Given text |
☆ ☆ ☆ ☆ ☆ ☆ ☆

The Hong Kong University of Science and Technology (HKUST) staged an opening ceremony yesterday for HKUST Jockey Club Hall – a new residential building at Tseung Kwan O that provides 512 bed spaces for undergraduate students. The off-campus hostel was named after The Hong Kong Jockey Club (HKJC) for its generous donation of HK$33 million to help undergraduate students with the opportunity to stay in a student hostel for at least one year of their course.
“The partnership between The Hong Kong Jockey Club Charities Trust and HKUST began when the Trust made a HK$2 billion donation to construct the campus in the late 80s’. This turnkey project provides a solid foundation for the University to focus on the software development at the early stage of establishment,” Mr Cheung Leong, Executive Director, Charities and Community of The Hong Kong Jockey Club said at the opening ceremony. “In carrying out our work we have been pleased to form close partnerships with Hong Kong universities - leveraging their intellectual expertise and field leadership to create greater and sustainable social benefits for Hong Kong.” Other officiating guests include HKUST President Prof Tony F Chan and other senior management from the University.
President Chan thanked HKJC’s generosity that helps facilitate the University’s goal to enrich student life, “Fulfilling our vision in holistic education has always been the University’s top priority. We wish to provide educational opportunities with living and learning components integrated within a smaller community, and a rich, personal experience that complements students’ academic studies.”

☆ ☆ ☆ ☆ ☆ ☆ ☆

Instructions |
(A) According to the article on HKUST Jockey Club Hall, how many bed spaces does the new building provide?
(B) Write the next part of the article on HKUST Jockey Club Hall, continuing after its final sentence.
The listing that follows is separate material and has no connection to the article on HKUST Jockey Club Hall.

Excerpted records |
☆ ☆ ☆ ☆ ☆ ☆ ☆

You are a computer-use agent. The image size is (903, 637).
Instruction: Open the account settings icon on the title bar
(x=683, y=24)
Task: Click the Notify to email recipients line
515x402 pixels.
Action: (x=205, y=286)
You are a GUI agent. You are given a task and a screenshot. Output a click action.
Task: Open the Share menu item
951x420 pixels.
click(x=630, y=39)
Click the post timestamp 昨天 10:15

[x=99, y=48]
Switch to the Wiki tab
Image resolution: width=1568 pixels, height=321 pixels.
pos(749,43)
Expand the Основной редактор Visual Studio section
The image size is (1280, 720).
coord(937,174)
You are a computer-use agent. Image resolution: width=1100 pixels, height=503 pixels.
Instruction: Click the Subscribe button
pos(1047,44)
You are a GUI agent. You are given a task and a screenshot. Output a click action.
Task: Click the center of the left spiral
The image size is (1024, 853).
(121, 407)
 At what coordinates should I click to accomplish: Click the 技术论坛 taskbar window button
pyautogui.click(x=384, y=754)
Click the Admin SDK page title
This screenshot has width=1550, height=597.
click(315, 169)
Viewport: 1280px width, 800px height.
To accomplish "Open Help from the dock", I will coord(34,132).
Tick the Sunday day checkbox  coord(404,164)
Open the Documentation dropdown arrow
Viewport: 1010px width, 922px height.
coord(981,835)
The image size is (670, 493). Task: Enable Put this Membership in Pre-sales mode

☆ ☆ ☆ ☆ ☆ ☆ ☆

Answers by item number |
(A) It provides 512 bed spaces for undergraduate students.

(B)
The nine-story hostel provides 64 apartments – each with four double bedrooms, two shared bathrooms and a common living room. The hostel aims to blend in with its neighborhood not only by opening its communal facilities for community events, but will also encourage its residents to engage in or initiate community outreach programs such as hosting tutorial for underprivileged students and visits to nearby schools and hospitals.
The Hall incorporates many green features such as user-pay air conditioning system that charges according to the residents’ actual electricity consumption, motion sensor lighting in corridors and lift lobbies, as well as solar powered lampposts in outdoor areas to minimize use of electricity. There are also designs that facilitate natural lighting, ventilation and the recycling of rain water for watering.
The Jockey Club Hall is the tenth undergraduate residential building at HKUST. It brings the total number of bed space for undergraduate students to over 4,500.